Leveling the field between youth and age

We are enjoying the aftermath of an all-grandkid weekend: fatigue, muscle cramps and a blue bucket filled with cicada shells by the back door. We will rebound shortly. Thanksgiving sounds about right.

The spirit is willing, but the flesh is weak—especially when you are outnumbered 11 to 2.

Our strategy is to wear them out before they wear us out. In intense heat, this means water, an inflatable pool, hoses, sprinkler heads, water blasters, water balloons, races and relays, whatever it takes. There’s nothing like blistering sunshine and high humidity to level the playing field between youth and age.

Step one is to borrow our daughter’s three-tiered inflatable pool because our pool has been trashed. She crams their pool in the back of their vehicle, hauls it to our house, where we drag it out of her vehicle, lug it through the garage into the backyard, unfold the monstrosity, then call for a search party to locate the electric pump.

The pump is in the driveway filling basketballs. Thump-thump. Thump-thump. Thump-thump. The neighbors love our get-togethers.

Meanwhile in the backyard, kids are filling water balloons. It is going as planned; they are all expending energy.

Little ones howl that they don’t have any water balloons because the bigger kids are hogging the hose. Older ones, now armed with water balloons the size of watermelons, target beloved cousins as well as grandparents.

Balloons burst spraying dime-size metallic discs into the air like Roman candles on the Fourth of July. It is raining metallic confetti. The entire yard sparkles. We have a backyard with bling. I wonder if they can see this from the Space Station. It shouldn’t be long before the starlings and red-tailed hawks arrive.

Silly me. I put out a call for balloons and someone sent confetti balloons. I will absolutely return the favor.

Water balloons spiral out of control at the same time someone asks for bug spray, another yells she didn’t get sunscreen, another needs bandages and someone else wants me to look at a red welt on her shoulder from a water balloon.

“It’s not bad,” I say. “I’ll dig that confetti out later.”

We begin a game where kids divide onto teams and compete to pick up the most marbles with their toes from a large tub of water. This buys us four, maybe five, minutes – enough time to resume normal breathing.

Water balloons commence again. Someone in the pool yells that someone deliberately splashed them. Two starlings and a hawk position themselves in a maple tree eyeing the yard and perhaps some of the smaller children.

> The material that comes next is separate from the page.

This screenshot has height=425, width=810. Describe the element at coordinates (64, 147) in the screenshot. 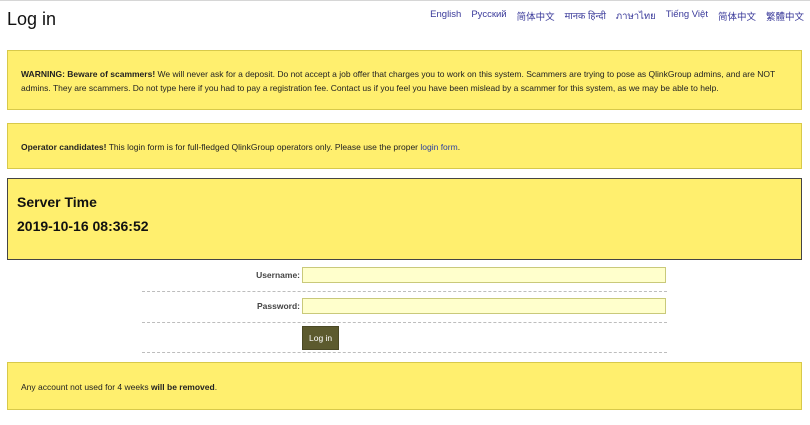

I see `operator-notice-heading: Operator candidates!` at that location.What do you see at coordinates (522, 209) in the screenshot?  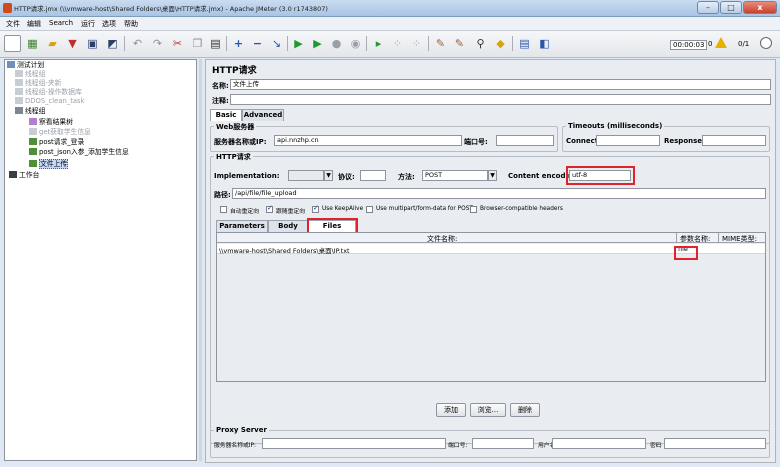 I see `browser-headers-label: Browser-compatible headers` at bounding box center [522, 209].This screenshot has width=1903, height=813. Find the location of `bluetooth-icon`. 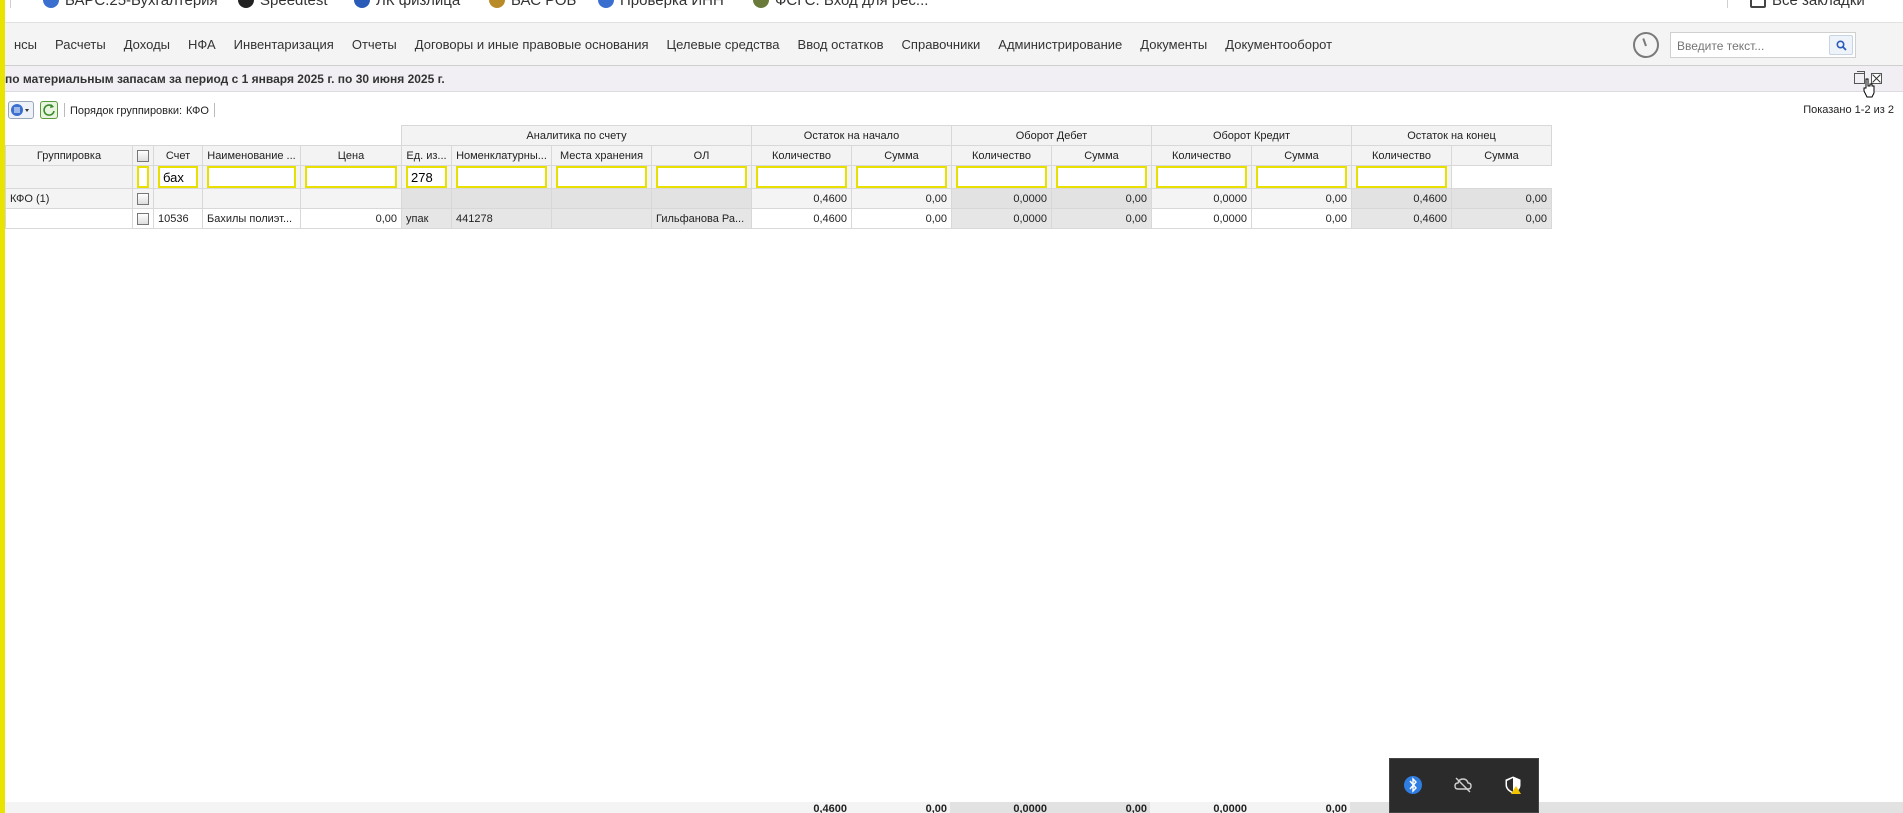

Somebody tugs on my shirt and asks, “When’s lunch?”

They’re gaining on us. We pull out the big guns—the frozen T-shirt contest. You drench an adult T-shirt in two cups of water, fold it into a square, place it in a plastic bag and freeze it for 48 hours. Each team must unfold the frozen T-shirt and put it on a team member.

They are expending incredible amounts of energy. Look at them struggle! They’re pulling, straining, and clawing at the frozen shirts. We’re gaining on them now!

Why, yes, I would enjoy a refreshing glass of iced tea while sitting in the shade.

It was a good day and an exhausting day.

They say I nodded off 10 minutes into the movie after dinner.